In training, super-feature vectors consisting of 3-D geometry, texture, and speech are formed to train a statistical, multistreamed, Hidden Markov Model (HMM). The HMM then is used to synthesize both the trajectories of geometric animation and dynamic texture. The 3-D talking head can be animated by the geometric trajectory, while the facial expressions and articulator movements are rendered with dynamic texture sequences. Head motions and facial expression also can be separately controlled by manipulating corresponding parameters.
The new 3-D talking head has many useful applications, such as voice agents, telepresence, gaming, and speech-to-speech translation.
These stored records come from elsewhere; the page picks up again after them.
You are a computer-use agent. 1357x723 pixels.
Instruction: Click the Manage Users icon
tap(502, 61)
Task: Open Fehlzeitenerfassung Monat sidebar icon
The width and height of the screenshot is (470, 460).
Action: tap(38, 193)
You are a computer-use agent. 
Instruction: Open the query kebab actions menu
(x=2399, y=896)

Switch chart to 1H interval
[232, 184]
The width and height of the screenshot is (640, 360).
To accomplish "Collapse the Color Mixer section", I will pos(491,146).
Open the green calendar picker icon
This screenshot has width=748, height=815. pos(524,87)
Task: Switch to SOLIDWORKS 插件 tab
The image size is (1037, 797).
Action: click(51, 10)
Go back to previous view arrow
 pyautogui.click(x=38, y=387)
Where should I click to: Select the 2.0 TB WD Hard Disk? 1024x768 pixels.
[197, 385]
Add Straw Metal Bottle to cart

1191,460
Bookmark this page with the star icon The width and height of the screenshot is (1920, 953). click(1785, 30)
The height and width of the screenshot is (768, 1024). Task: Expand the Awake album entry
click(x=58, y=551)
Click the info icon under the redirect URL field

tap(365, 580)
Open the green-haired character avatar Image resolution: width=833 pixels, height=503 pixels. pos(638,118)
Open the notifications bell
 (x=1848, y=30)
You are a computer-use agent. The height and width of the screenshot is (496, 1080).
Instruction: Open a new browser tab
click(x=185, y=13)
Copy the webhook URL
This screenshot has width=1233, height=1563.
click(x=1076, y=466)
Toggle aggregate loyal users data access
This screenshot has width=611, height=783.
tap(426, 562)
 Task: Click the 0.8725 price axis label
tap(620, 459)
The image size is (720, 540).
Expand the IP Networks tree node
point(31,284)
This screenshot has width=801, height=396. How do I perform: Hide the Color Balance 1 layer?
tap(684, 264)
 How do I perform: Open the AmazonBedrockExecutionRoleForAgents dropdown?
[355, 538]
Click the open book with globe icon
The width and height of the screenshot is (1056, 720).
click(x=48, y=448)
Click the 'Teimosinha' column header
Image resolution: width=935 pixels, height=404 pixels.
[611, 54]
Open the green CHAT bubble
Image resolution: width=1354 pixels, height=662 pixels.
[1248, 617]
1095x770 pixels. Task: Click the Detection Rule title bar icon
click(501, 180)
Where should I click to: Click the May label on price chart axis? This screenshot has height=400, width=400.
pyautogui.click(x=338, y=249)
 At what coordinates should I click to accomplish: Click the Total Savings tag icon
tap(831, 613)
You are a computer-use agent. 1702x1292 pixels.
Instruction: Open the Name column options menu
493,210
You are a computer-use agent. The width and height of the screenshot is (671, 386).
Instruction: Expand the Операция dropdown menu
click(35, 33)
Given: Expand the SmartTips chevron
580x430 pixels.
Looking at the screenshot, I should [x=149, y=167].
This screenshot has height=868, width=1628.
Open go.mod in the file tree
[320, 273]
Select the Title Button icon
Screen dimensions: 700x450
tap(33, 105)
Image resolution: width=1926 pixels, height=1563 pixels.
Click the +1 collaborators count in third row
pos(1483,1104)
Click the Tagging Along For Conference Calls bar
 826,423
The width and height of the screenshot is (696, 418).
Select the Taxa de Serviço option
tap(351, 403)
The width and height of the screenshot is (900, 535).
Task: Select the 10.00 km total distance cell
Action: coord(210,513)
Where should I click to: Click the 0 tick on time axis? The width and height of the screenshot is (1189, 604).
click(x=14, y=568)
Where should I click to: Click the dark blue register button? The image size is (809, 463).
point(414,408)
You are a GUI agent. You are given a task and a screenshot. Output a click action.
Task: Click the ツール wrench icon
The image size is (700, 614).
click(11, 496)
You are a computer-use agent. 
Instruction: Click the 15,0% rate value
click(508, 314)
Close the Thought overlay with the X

Face recognition in video is an emerging technology that'll have great impact on user experience in fields such as television, gaming, and communication. In the near future, a television or an Xbox will be able to recognize people in the living room, home video will be annotated automatically and become searchable, and TV watchers will be able to get information about an unfamiliar actor, athlete, or singer just by pointing to the person on the screen.
Microsoft research showcases the face-recognition technology developed by iLabs, includes novel algorithms in face detection, recognition, and tracking. The research demonstrates semi-automatic labeling of videos, a novel TV-watching experience using faces in a video as hyperlinks to get more information, and automatic recognition of the person in front of the television, Xbox, or computer.
In the video, Microsoft research demonstrates an easy-to-use system for creating photorealistic, 3-D-image-based models simply by walking around an object of interest with your phone, still camera, or video camera. The objects might be your custom car or motorcycle, a wedding cake or dress, a rare musical instrument, or a hand-crafted artwork. The system uses 3-D stereo matching techniques combined with image-based modeling and rendering to create a photorealistic model you can navigate simply by spinning it around on your screen, tablet, or mobile device.